The automatic enrollment is a genuine Sientra advantage. There’s no paperwork to forget, no 90-day registration window to miss. If your implant qualifies and was placed after the program launch date, you’re covered.
Qid / Q Inside Safety Technology (Motiva)
Qid is a tiny RFID microchip embedded in select Motiva implants. It stores the implant’s serial number, lot number, and specifications, which can be read with an external scanner. This means your implant can be identified without surgery, useful in medical emergencies, future consultations with different surgeons, or if records are lost. It also affects which warranty tier your implant qualifies for. No other breast implant brand offers embedded identification technology.
Candidacy Terms
Profile
Profile refers to how far the implant projects forward from the chest wall relative to its base width. Both Motiva and Sientra offer multiple profile options, though they use different naming conventions:
Motiva profiles: Mini, Demi, Full, Corsé (ranging from low to high projection)
Sientra profiles: Low, Moderate, Moderate Plus, High, Xtra High
Higher profile implants project more for a given base width, which matters for patients with narrower chest walls who still want noticeable projection. Lower profiles create a wider, more subtle slope. Your surgeon will match the profile to your chest measurements and aesthetic goals.
Base Width
Base width is the diameter of the implant measured across its widest point. It’s one of the most important numbers in implant selection because your natural breast width and chest wall dimensions set a physical limit on how wide an implant can be without looking unnatural or causing complications. An implant that’s too wide for your frame can cause lateral displacement, visible edges, or tissue stretch over time.
Ready to compare Motiva and Sientra with plastic surgeon who offers both? Contact the office to schedule your personalized consultation.
Frequently Asked Questions
Are Motiva implants better than Sientra?
Neither is objectively better. Motiva shows lower complication rates in early data (five years), offers adaptive gel technology, and has an innovative surface design. Sientra has a much longer track record (10+ years of published data), and is approved for reconstruction. The best implant is the one that matches your anatomy, goals, and surgeon’s expertise.

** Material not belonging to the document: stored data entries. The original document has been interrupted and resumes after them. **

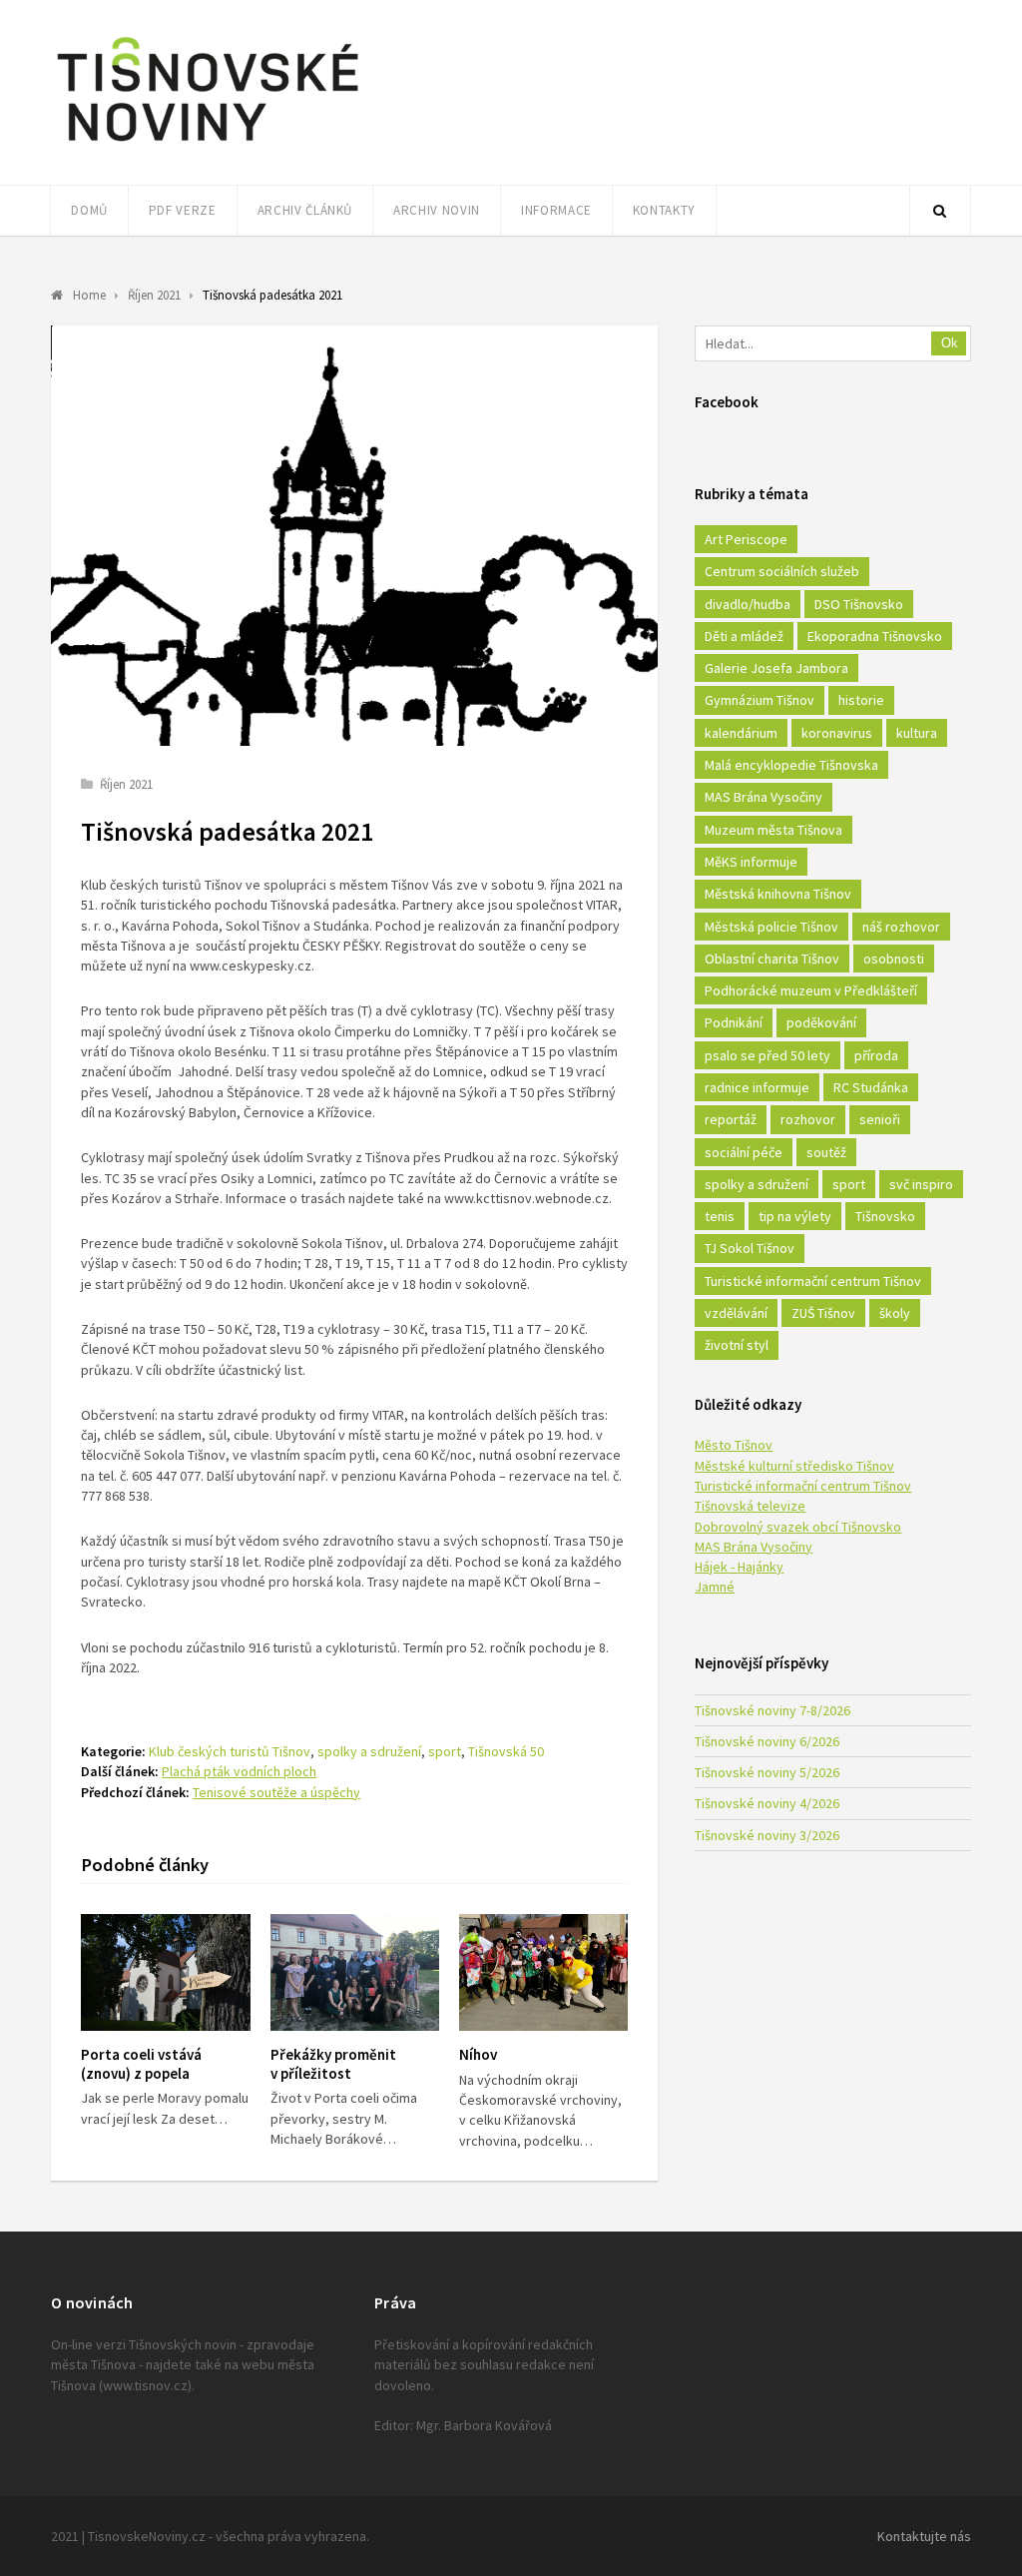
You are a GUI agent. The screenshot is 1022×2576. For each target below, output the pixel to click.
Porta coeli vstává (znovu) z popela (141, 2064)
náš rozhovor (901, 927)
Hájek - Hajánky (739, 1567)
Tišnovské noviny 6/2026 (767, 1741)
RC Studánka (870, 1087)
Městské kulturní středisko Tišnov (794, 1466)
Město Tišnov (733, 1445)
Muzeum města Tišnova (773, 830)
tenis (720, 1216)
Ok (949, 342)
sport (444, 1751)
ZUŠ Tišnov (823, 1313)
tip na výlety (795, 1216)
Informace (556, 210)
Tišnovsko (885, 1216)
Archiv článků (304, 210)
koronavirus (836, 733)
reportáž (731, 1119)
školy (894, 1313)
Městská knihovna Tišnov (778, 894)
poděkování (821, 1022)
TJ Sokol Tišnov (749, 1248)
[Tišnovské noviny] (207, 145)
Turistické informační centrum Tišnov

How long do Motiva and Sientra implants last?
No breast implant is guaranteed to last forever. Both brands are designed for long-term use, but complications like capsular contracture or rupture can necessitate replacement. Motiva’s 5-year data shows a 0.6% rupture rate. Sientra’s 10-year data shows an 8.6% rupture rate. These numbers aren’t directly comparable due to the different timeframes, but both indicate that the majority of implants remain intact for many years.
What is the Motiva Ergonomix implant, and does Sientra have something similar?

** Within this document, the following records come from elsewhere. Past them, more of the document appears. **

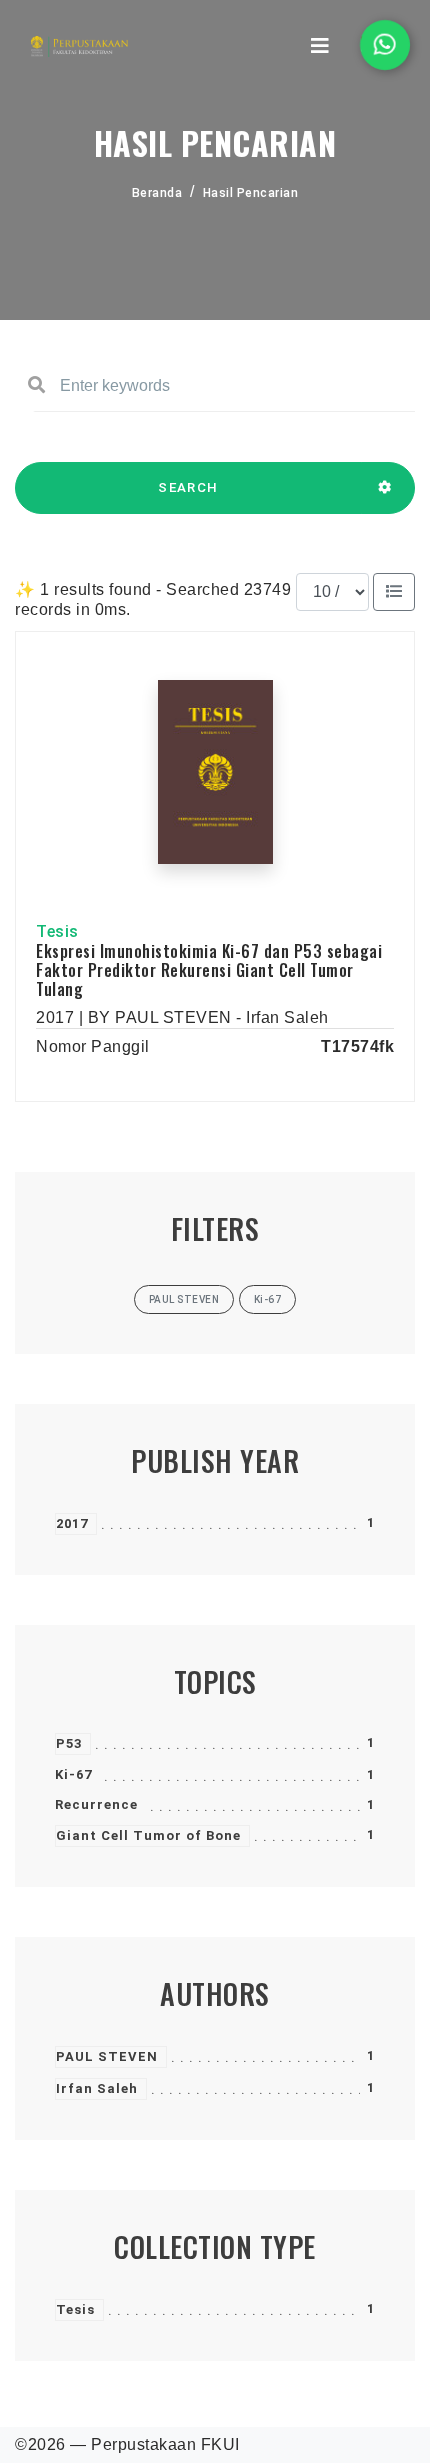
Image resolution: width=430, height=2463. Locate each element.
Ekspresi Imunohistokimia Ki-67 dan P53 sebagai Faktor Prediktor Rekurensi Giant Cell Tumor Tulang (209, 970)
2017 (72, 1523)
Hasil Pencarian (251, 193)
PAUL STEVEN (107, 2056)
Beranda (157, 193)
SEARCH (188, 487)
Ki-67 (73, 1774)
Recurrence (96, 1804)
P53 (69, 1743)
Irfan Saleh (97, 2088)
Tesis (75, 2309)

Ergonomix is Motiva’s adaptive-shape implant, using a flexible gel that shifts between round (lying down) and teardrop (standing). Sientra doesn’t offer an adaptive implant rather round implants.

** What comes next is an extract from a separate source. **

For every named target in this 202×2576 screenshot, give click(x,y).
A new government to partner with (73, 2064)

Do I need to register my Motiva implants for warranty coverage?
Yes. Motiva’s warranty requires registration, and your surgeon’s office typically handles this. Missing the registration window could affect your coverage. Sientra’s Platinum20 warranty, by contrast, enrolls automatically for all implants placed after May 1, 2018, with no action required from the patient or surgeon.
Which implant is safer regarding BIA-ALCL?
Both brands have reported zero BIA-ALCL cases in their clinical studies. The primary risk factor for BIA-ALCL is macro-textured implant surfaces. Motiva only offers its SmoothSilk surface (not classically textured), while Sientra offers both smooth and textured options. If BIA-ALCL risk is a top concern, discussing surface choice with your surgeon is more important than brand choice alone.